Stored items
------------------------------------------------

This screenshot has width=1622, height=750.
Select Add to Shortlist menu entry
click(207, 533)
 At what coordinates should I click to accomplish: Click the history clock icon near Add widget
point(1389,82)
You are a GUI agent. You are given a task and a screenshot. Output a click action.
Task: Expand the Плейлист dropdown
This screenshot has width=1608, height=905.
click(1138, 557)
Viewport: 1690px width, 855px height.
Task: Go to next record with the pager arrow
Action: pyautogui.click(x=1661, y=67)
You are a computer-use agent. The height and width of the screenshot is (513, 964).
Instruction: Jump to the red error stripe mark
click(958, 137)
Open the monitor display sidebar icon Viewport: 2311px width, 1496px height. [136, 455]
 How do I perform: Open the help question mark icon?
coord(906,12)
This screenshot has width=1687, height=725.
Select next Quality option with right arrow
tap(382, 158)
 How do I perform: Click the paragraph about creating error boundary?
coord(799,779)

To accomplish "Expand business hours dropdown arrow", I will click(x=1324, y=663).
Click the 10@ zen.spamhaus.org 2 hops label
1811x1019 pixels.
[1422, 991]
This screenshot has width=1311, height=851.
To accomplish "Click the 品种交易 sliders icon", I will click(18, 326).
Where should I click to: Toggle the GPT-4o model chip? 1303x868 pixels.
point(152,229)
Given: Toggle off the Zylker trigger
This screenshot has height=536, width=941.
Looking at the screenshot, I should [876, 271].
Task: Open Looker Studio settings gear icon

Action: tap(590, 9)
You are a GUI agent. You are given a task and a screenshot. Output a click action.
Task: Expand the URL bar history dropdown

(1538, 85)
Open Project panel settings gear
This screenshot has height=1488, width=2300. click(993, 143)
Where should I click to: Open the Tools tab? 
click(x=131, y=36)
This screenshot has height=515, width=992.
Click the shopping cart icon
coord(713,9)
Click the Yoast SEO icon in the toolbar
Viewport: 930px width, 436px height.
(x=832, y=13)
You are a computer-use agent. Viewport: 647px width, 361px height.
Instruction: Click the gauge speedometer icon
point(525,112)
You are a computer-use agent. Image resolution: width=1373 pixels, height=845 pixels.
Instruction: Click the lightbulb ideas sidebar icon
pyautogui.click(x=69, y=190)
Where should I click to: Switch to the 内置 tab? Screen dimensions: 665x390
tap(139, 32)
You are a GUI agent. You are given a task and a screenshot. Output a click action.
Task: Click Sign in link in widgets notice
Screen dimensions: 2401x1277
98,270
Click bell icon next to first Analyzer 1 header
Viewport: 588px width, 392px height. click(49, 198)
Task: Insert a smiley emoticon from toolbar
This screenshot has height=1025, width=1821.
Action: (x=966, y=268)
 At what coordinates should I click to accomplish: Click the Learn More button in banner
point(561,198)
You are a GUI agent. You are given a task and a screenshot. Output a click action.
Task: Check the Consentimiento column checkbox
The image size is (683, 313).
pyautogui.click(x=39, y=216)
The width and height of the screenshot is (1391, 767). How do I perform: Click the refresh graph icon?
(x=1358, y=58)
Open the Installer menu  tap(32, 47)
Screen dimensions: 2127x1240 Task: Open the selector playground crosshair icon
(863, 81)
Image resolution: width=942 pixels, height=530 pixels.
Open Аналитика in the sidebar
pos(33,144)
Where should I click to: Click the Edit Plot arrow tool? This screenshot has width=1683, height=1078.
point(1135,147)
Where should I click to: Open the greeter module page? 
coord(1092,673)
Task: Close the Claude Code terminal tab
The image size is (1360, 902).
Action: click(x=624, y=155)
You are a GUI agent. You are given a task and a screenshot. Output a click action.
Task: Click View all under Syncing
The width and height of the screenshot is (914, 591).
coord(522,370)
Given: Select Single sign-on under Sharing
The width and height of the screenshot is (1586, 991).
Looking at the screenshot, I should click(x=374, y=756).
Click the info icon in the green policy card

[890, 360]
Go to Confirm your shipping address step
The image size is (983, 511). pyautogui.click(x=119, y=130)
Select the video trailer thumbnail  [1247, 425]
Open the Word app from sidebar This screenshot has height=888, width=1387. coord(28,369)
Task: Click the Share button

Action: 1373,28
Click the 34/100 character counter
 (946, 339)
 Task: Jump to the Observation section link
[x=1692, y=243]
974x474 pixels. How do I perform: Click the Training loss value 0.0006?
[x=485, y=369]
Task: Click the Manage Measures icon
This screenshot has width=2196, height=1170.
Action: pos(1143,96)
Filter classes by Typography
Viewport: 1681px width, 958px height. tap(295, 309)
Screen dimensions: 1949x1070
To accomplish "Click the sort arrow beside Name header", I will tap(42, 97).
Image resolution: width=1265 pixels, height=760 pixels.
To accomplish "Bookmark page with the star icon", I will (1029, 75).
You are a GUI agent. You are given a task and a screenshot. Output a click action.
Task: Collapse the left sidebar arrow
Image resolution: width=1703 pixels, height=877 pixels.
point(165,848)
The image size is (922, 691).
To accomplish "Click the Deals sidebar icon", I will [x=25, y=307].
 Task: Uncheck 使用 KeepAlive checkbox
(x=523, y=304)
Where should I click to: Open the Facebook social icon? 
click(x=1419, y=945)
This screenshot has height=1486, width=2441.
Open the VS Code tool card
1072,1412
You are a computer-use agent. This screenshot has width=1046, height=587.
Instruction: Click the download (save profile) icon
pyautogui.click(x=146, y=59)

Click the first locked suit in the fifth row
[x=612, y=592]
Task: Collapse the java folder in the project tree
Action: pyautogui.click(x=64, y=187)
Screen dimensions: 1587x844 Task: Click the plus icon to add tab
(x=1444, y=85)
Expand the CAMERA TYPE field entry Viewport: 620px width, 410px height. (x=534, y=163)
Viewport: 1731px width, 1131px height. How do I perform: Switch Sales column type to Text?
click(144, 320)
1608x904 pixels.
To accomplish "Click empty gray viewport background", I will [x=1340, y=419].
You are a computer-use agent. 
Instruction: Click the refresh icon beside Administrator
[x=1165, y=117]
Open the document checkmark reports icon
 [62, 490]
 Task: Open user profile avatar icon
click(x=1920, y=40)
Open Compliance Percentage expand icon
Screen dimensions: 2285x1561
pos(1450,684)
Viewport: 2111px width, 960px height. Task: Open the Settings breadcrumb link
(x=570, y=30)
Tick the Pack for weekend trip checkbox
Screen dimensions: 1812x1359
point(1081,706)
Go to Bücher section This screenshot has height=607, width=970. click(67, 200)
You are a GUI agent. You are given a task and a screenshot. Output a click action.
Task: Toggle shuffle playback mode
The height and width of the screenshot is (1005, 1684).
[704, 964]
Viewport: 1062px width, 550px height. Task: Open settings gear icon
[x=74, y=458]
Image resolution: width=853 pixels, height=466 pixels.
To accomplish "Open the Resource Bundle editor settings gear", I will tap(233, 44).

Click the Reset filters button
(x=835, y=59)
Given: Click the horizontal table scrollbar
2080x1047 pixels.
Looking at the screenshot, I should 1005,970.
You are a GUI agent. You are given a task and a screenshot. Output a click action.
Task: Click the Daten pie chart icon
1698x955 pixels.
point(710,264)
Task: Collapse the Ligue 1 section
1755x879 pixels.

------------------------------------------------

Task brief: Please show every line of the records that holds the word "from".

Written reply:
Task: Insert a smiley emoticon from toolbar
Open the Word app from sidebar This screenshot has height=888, width=1387. coord(28,369)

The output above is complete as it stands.